* **Task instructions**
Rewrite the records between the lines holding "You are a computer-use agent. This" and "Action: tap(244, 6)", inclusive, with the requests, and add 64 to every coordinate in the answers.

--- Excerpted records ---

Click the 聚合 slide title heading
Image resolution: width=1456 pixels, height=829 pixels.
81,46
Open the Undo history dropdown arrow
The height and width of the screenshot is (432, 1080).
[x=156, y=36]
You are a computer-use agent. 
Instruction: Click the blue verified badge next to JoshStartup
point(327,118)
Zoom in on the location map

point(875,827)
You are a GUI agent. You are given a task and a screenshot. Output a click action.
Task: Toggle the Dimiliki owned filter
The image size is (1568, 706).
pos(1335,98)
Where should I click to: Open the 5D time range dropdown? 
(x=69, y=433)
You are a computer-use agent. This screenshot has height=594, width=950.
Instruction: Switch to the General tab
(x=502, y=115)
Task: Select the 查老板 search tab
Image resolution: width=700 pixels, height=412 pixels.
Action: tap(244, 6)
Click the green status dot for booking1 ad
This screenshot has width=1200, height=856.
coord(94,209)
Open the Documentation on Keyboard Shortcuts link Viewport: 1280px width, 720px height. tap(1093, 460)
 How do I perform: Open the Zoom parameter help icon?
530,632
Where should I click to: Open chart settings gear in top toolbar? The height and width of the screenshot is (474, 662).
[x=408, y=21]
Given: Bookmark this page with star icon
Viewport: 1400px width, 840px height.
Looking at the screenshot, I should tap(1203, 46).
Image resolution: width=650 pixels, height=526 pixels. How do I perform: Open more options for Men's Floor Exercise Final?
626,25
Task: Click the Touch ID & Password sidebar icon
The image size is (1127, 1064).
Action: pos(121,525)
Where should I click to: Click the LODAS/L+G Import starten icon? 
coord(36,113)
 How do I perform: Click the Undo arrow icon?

---

* **The output**
You are a computer-use agent. This screenshot has height=594, width=950.
Instruction: Switch to the General tab
(x=566, y=179)
Task: Select the 查老板 search tab
Image resolution: width=700 pixels, height=412 pixels.
Action: tap(308, 70)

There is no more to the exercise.